No dia seguinte à prisão dos jovens, em 5 de setembro de 2016, o juiz  responsável pela audiência de custódia dos suspeitos considerou a  detenção ilegal e determinou o relaxamento da prisão, comparando o comportamento da polícia no episódio à ditadura militar.

O promotor Fernando Albuquerque Soares de Souza, porém, levou a sério  o relatório do inquérito conduzido pelo delegado do Deic (Departamento  Estadual de Investigações Criminais) Fabiano Fonseca Barbeiro. Para o  delegado e o promotor, os jovens haviam se reunido com o objetivo de  destruir patrimônio público e privado e de ferir policiais militares.

Os 18 jovens foram denunciados por associação criminosa e corrupção  de menores. Entre as provas apreendidas pela Polícia Civil, estão  equipamentos de primeiros socorros, vinagre, máquinas fotográficas,  celulares, um chaveiro do Pateta, um disco metálico e uma barra de ferro  – que os manifestantes afirmam ter sido “plantada” por policiais  militares.

No MP Estadual, outro arquivamento

Quando os jovens foram presos, dois relataram que foram agredidos  pela Polícia Militar: um levou um soco nas costelas e uma adolescente  foi “arrastada pelo pescoço”. O Ministério Público Estadual de São Paulo  abriu um procedimento investigatório criminal para apurar a conduta dos  policiais civis e militares envolvidos na detenção, a cargo do promotor  Antônio Benedito Ribeiro Pinto, do Gecep (Grupo de Atuação Especial de  Controle Externo da Atividade Policial), e do promotor Marcelo Alexandre  Oliveira, da Promotoria da Justiça Militar.

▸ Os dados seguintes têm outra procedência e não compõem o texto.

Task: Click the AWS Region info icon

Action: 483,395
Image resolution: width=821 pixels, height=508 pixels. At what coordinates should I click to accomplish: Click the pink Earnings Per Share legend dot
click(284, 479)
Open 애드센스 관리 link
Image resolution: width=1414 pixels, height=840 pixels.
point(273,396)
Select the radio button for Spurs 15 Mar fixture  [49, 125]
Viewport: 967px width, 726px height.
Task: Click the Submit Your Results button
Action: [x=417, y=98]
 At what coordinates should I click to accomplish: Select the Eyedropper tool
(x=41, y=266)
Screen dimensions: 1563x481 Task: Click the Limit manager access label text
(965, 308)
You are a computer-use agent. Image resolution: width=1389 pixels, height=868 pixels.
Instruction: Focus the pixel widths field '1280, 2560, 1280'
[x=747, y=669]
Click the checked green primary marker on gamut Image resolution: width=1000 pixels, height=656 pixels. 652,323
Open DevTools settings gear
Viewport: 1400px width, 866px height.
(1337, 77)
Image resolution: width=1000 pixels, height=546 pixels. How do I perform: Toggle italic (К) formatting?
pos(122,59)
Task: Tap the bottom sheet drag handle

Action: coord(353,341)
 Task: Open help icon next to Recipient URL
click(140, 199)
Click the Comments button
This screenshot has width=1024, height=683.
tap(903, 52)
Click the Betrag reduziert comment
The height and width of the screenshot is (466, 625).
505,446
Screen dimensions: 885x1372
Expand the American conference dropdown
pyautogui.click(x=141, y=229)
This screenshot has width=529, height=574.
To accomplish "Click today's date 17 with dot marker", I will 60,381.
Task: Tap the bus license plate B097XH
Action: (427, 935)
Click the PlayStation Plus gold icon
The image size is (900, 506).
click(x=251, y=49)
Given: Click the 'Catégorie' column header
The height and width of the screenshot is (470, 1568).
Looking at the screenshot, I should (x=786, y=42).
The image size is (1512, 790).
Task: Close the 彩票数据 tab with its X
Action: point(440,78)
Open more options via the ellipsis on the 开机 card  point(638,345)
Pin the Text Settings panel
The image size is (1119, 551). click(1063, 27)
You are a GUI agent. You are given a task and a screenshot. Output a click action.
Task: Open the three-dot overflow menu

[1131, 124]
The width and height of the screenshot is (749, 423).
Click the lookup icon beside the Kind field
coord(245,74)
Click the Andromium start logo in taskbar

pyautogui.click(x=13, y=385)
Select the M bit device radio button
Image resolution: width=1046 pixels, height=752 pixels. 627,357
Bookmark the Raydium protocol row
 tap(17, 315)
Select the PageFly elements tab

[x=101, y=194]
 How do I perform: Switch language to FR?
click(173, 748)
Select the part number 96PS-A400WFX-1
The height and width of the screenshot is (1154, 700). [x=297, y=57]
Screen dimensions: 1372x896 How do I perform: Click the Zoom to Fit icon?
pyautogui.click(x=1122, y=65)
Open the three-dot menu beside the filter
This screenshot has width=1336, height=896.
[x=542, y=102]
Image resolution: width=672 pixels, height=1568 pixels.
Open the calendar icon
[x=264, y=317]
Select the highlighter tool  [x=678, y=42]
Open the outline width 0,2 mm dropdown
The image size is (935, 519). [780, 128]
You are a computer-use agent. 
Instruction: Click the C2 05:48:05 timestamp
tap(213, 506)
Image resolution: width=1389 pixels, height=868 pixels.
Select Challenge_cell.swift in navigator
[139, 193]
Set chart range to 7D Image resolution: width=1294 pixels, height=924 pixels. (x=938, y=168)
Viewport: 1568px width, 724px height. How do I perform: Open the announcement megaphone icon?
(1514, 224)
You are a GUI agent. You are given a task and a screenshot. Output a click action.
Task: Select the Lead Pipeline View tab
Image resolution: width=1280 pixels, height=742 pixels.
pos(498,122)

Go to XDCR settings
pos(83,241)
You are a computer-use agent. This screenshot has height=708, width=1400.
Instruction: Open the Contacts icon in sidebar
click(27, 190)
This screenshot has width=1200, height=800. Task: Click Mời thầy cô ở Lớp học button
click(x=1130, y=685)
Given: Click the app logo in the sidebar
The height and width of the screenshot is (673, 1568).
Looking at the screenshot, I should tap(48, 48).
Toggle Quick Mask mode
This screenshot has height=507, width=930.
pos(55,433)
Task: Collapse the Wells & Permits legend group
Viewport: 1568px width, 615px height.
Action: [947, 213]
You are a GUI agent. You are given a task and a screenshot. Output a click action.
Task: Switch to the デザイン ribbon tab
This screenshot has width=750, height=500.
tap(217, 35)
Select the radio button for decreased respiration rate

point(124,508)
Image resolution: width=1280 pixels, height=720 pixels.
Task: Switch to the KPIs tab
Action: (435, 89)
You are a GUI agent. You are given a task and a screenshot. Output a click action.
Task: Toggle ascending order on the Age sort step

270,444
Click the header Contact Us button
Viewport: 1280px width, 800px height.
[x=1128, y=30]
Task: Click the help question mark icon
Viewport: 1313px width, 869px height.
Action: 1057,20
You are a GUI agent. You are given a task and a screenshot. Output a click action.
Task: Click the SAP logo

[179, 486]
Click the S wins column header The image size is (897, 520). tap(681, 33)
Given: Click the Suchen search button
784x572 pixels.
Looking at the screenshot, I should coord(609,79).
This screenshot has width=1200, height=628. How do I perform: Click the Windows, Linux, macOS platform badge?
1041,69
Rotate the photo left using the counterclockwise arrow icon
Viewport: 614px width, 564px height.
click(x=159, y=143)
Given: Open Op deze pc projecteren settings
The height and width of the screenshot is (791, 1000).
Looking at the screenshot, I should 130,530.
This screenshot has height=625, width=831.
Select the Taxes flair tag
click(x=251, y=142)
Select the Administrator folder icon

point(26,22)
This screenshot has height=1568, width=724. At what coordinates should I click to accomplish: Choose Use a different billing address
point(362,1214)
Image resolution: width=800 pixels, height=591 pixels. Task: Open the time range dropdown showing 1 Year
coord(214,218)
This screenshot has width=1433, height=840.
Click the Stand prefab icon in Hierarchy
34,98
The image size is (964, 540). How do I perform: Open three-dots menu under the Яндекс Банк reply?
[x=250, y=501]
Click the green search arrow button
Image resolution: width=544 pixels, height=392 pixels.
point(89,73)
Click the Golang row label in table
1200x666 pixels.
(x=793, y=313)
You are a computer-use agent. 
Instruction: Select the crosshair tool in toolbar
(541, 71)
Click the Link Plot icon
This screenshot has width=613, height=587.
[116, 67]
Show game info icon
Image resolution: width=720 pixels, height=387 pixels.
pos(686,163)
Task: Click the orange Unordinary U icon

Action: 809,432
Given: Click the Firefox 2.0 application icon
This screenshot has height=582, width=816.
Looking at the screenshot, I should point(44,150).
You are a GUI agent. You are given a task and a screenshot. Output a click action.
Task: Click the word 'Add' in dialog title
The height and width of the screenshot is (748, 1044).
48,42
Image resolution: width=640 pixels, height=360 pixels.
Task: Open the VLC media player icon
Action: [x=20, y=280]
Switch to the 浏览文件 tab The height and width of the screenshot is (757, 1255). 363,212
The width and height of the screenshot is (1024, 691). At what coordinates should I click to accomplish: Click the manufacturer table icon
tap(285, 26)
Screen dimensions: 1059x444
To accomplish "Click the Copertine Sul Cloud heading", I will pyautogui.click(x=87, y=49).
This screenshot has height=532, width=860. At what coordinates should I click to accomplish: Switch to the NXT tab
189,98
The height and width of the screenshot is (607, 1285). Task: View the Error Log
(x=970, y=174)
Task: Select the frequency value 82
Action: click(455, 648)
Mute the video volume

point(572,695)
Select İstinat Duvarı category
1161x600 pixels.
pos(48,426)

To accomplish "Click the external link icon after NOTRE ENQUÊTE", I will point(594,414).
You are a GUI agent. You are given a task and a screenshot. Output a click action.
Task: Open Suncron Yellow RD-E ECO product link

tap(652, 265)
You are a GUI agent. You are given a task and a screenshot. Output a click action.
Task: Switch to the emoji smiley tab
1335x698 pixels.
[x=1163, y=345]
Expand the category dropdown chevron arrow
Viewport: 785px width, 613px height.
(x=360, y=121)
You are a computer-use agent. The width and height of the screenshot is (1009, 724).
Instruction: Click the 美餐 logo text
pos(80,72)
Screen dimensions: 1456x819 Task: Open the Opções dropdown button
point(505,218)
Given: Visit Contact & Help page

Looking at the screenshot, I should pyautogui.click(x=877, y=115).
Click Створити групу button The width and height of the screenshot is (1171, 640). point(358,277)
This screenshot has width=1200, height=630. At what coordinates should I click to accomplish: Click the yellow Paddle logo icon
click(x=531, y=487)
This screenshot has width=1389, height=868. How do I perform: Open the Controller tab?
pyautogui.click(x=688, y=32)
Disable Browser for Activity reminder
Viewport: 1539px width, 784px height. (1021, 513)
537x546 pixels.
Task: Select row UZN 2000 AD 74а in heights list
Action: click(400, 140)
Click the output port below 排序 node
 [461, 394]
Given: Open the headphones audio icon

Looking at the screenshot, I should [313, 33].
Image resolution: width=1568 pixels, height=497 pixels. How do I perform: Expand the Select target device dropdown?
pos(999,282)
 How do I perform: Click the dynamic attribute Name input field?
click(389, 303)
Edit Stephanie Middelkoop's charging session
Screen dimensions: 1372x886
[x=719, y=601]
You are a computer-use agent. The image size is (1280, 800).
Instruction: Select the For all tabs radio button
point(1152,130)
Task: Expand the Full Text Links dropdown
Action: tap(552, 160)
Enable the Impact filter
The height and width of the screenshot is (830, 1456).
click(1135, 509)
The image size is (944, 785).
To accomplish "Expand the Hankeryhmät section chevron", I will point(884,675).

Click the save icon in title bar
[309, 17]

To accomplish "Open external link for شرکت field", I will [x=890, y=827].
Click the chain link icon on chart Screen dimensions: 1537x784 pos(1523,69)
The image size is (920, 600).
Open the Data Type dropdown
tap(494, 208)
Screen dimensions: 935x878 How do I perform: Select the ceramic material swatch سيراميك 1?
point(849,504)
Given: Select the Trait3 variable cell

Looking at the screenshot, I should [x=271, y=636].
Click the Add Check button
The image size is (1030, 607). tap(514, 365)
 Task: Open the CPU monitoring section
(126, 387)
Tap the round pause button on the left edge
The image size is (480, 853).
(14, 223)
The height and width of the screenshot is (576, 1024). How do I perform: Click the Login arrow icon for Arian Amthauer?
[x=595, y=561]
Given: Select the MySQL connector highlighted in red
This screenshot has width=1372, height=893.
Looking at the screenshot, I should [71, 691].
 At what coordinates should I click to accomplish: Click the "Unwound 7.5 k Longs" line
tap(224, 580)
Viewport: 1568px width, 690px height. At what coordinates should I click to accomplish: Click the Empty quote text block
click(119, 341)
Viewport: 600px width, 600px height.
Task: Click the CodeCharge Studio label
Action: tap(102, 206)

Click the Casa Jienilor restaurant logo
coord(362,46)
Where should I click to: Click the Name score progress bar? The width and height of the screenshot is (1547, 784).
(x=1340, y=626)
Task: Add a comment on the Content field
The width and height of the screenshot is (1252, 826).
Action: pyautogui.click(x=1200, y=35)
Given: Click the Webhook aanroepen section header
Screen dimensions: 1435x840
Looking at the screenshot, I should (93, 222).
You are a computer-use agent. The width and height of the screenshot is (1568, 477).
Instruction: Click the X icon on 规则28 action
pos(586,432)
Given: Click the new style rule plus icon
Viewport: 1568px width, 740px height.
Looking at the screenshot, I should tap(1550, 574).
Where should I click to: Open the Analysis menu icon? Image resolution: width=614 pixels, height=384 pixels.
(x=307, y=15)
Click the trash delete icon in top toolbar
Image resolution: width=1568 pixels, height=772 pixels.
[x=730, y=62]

A investigação não deu em nada. Em 22 de fevereiro deste ano, o MP  paulista determinou o arquivamento dos autos, dizendo: “não há indícios  suficientes de ilícito criminal praticado por policiais militares a  ensejar adoção de providências”.

Embora houvesse o depoimento de um jovem relatando ter sido esmurrado  e de outro dizendo ter testemunhado a agressão, os promotores  consideraram que não havia “indícios suficientes a autorizar a  requisição de inquérito policial para apuração de eventual crime de  tortura ou maus tratos”. Também apontaram que a agressão não foi  registrada pelas câmeras do Centro Cultural São Paulo e que o laudo de  exame de corpo de delito “concluiu pela inexistência de lesões corporais  de interesse médico legal”. Segundo os promotores, a adolescente  arrastada pelo pescoço não foi encontrada para confirmar as agressões.

O Legislativo também tentou entrar no ‘Caso Balta’, em 2016, quando a  Comissão de Direitos Humanos e Minorias da Câmara dos Deputados pediu  a convocação dos  ministros da Justiça, da Defesa e do Gabinete de Segurança  Institucional para apurar as denúncias envolvendo o militar. O  requerimento nem chegou a ser votado.